What you will do >>
Could you repeat the entries below exactly, but only from the line with "This screenshot has height=160, width=321." through the line with "The image size is (333, 344).", and without any picture?

Dataset excerpts >>
· · · · · · ·

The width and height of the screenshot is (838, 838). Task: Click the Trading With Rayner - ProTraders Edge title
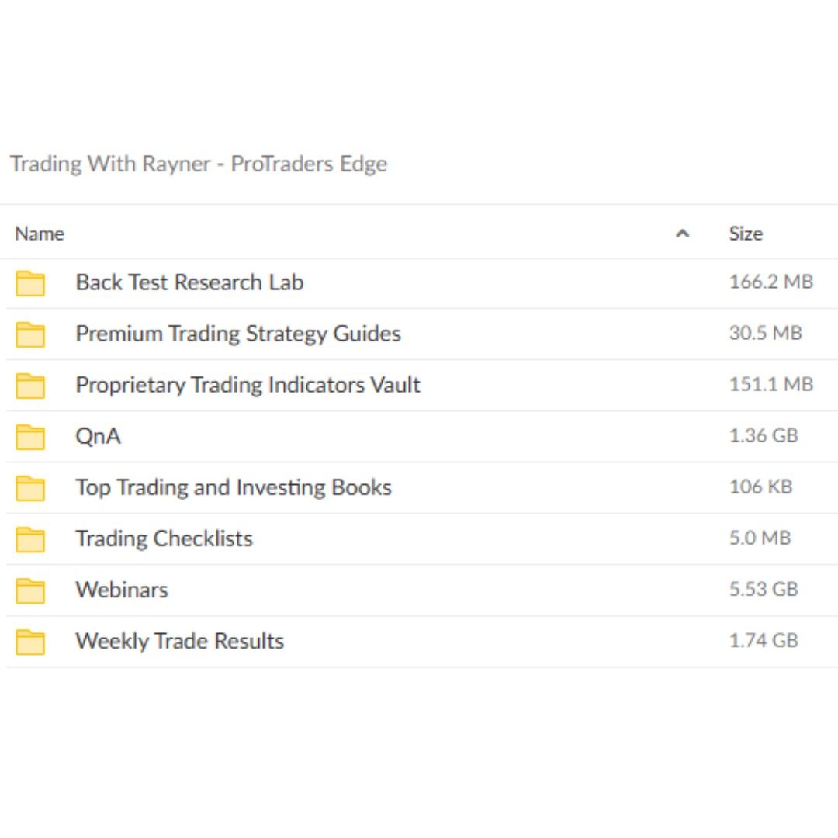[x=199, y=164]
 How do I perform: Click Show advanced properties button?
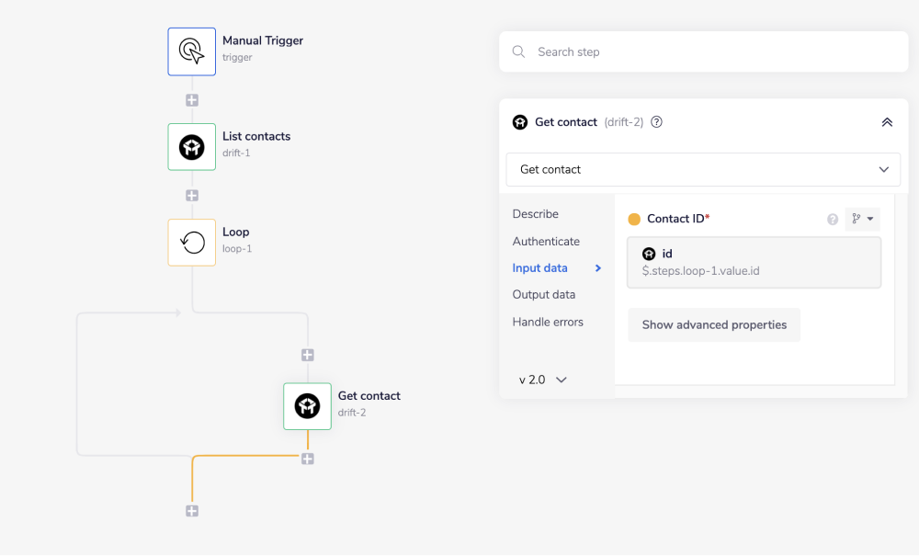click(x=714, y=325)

· · · · · · ·

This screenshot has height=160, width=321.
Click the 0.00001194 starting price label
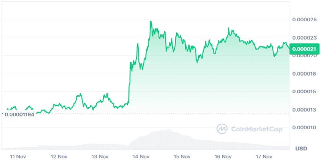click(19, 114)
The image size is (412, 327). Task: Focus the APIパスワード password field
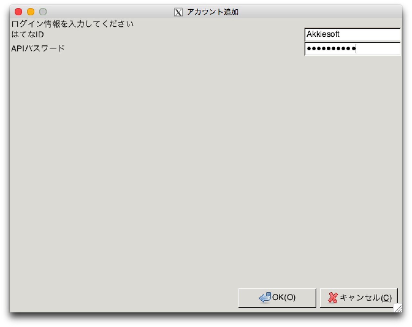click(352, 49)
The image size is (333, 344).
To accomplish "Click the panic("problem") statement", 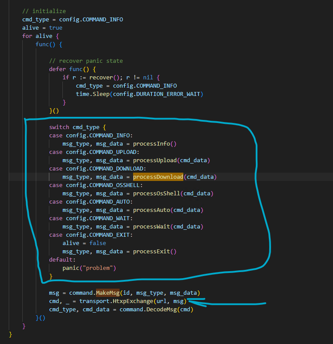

· · · · · · ·

Output for this task >>
This screenshot has height=160, width=321.
Click the 0.00001194 starting price label
click(19, 114)
The image size is (412, 327). Task: Focus the APIパスワード password field
click(352, 49)
The image size is (333, 344).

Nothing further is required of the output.